→ Work item: Exercise in exact copying. Transcribe every entry that follows, word for word.
[Opening Data supplied section]
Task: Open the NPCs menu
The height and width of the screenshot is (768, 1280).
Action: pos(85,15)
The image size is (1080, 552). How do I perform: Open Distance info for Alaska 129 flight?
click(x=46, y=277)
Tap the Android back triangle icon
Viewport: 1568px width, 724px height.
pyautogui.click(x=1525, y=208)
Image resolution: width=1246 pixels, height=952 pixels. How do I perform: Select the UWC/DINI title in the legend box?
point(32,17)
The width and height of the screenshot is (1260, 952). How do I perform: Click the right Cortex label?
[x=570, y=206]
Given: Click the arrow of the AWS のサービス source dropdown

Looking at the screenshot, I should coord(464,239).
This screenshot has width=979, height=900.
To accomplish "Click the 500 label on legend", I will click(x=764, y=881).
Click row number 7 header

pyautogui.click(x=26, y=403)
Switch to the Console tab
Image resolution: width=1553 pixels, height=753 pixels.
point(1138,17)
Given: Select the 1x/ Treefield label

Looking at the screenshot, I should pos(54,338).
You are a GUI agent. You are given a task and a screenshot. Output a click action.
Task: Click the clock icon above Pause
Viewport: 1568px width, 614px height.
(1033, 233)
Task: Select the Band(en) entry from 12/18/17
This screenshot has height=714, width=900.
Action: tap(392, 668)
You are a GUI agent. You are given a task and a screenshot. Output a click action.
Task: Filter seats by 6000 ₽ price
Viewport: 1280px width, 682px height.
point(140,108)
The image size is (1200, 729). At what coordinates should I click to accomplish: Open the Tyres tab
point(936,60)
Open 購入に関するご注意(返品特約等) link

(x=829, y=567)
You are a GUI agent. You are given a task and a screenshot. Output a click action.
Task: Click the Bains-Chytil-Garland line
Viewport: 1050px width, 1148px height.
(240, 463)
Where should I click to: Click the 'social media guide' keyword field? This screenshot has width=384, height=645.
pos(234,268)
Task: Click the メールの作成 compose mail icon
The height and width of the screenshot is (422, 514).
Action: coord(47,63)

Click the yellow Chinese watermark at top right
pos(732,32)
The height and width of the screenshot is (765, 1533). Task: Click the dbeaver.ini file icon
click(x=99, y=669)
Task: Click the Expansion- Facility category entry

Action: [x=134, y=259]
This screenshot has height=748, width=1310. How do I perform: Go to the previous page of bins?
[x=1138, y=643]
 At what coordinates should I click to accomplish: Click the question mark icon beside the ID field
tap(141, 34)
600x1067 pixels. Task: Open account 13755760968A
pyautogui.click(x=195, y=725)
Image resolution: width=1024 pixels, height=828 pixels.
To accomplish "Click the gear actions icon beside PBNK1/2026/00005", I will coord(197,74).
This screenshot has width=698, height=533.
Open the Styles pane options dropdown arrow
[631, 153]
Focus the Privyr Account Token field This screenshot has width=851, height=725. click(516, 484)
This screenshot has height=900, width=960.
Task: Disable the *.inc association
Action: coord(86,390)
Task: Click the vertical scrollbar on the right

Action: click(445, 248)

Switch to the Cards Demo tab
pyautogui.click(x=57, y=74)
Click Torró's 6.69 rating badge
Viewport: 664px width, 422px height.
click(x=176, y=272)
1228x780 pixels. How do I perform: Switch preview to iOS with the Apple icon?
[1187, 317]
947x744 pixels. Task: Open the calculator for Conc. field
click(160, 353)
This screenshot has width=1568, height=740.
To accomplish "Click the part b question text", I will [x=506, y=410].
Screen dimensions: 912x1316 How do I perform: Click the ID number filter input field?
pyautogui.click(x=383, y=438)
[Closing Data supplied section]
→ Finished task:
Task: Open the NPCs menu
The height and width of the screenshot is (768, 1280).
Action: pos(85,15)
The image size is (1080, 552). How do I perform: Open Distance info for Alaska 129 flight?
click(x=46, y=277)
Tap the Android back triangle icon
Viewport: 1568px width, 724px height.
pyautogui.click(x=1525, y=208)
Image resolution: width=1246 pixels, height=952 pixels. How do I perform: Select the UWC/DINI title in the legend box?
point(32,17)
The width and height of the screenshot is (1260, 952). How do I perform: Click the right Cortex label?
[x=570, y=206]
Given: Click the arrow of the AWS のサービス source dropdown

Looking at the screenshot, I should coord(464,239).
This screenshot has width=979, height=900.
To accomplish "Click the 500 label on legend", I will click(x=764, y=881).
Click row number 7 header

pyautogui.click(x=26, y=403)
Switch to the Console tab
Image resolution: width=1553 pixels, height=753 pixels.
point(1138,17)
Given: Select the 1x/ Treefield label

Looking at the screenshot, I should pos(54,338).
You are a GUI agent. You are given a task and a screenshot. Output a click action.
Task: Click the clock icon above Pause
Viewport: 1568px width, 614px height.
(1033, 233)
Task: Select the Band(en) entry from 12/18/17
This screenshot has height=714, width=900.
Action: tap(392, 668)
You are a GUI agent. You are given a task and a screenshot. Output a click action.
Task: Filter seats by 6000 ₽ price
Viewport: 1280px width, 682px height.
point(140,108)
The image size is (1200, 729). At what coordinates should I click to accomplish: Open the Tyres tab
point(936,60)
Open 購入に関するご注意(返品特約等) link

(x=829, y=567)
You are a GUI agent. You are given a task and a screenshot. Output a click action.
Task: Click the Bains-Chytil-Garland line
Viewport: 1050px width, 1148px height.
(240, 463)
Where should I click to: Click the 'social media guide' keyword field? This screenshot has width=384, height=645.
pos(234,268)
Task: Click the メールの作成 compose mail icon
The height and width of the screenshot is (422, 514).
Action: coord(47,63)

Click the yellow Chinese watermark at top right
pos(732,32)
The height and width of the screenshot is (765, 1533). Task: Click the dbeaver.ini file icon
click(x=99, y=669)
Task: Click the Expansion- Facility category entry

Action: [x=134, y=259]
This screenshot has height=748, width=1310. How do I perform: Go to the previous page of bins?
[x=1138, y=643]
 At what coordinates should I click to accomplish: Click the question mark icon beside the ID field
tap(141, 34)
600x1067 pixels. Task: Open account 13755760968A
pyautogui.click(x=195, y=725)
Image resolution: width=1024 pixels, height=828 pixels.
To accomplish "Click the gear actions icon beside PBNK1/2026/00005", I will coord(197,74).
This screenshot has width=698, height=533.
Open the Styles pane options dropdown arrow
[631, 153]
Focus the Privyr Account Token field This screenshot has width=851, height=725. click(516, 484)
This screenshot has height=900, width=960.
Task: Disable the *.inc association
Action: coord(86,390)
Task: Click the vertical scrollbar on the right

Action: click(445, 248)

Switch to the Cards Demo tab
pyautogui.click(x=57, y=74)
Click Torró's 6.69 rating badge
Viewport: 664px width, 422px height.
click(x=176, y=272)
1228x780 pixels. How do I perform: Switch preview to iOS with the Apple icon?
[1187, 317]
947x744 pixels. Task: Open the calculator for Conc. field
click(160, 353)
This screenshot has width=1568, height=740.
To accomplish "Click the part b question text", I will [x=506, y=410].
Screen dimensions: 912x1316 How do I perform: Click the ID number filter input field?
pyautogui.click(x=383, y=438)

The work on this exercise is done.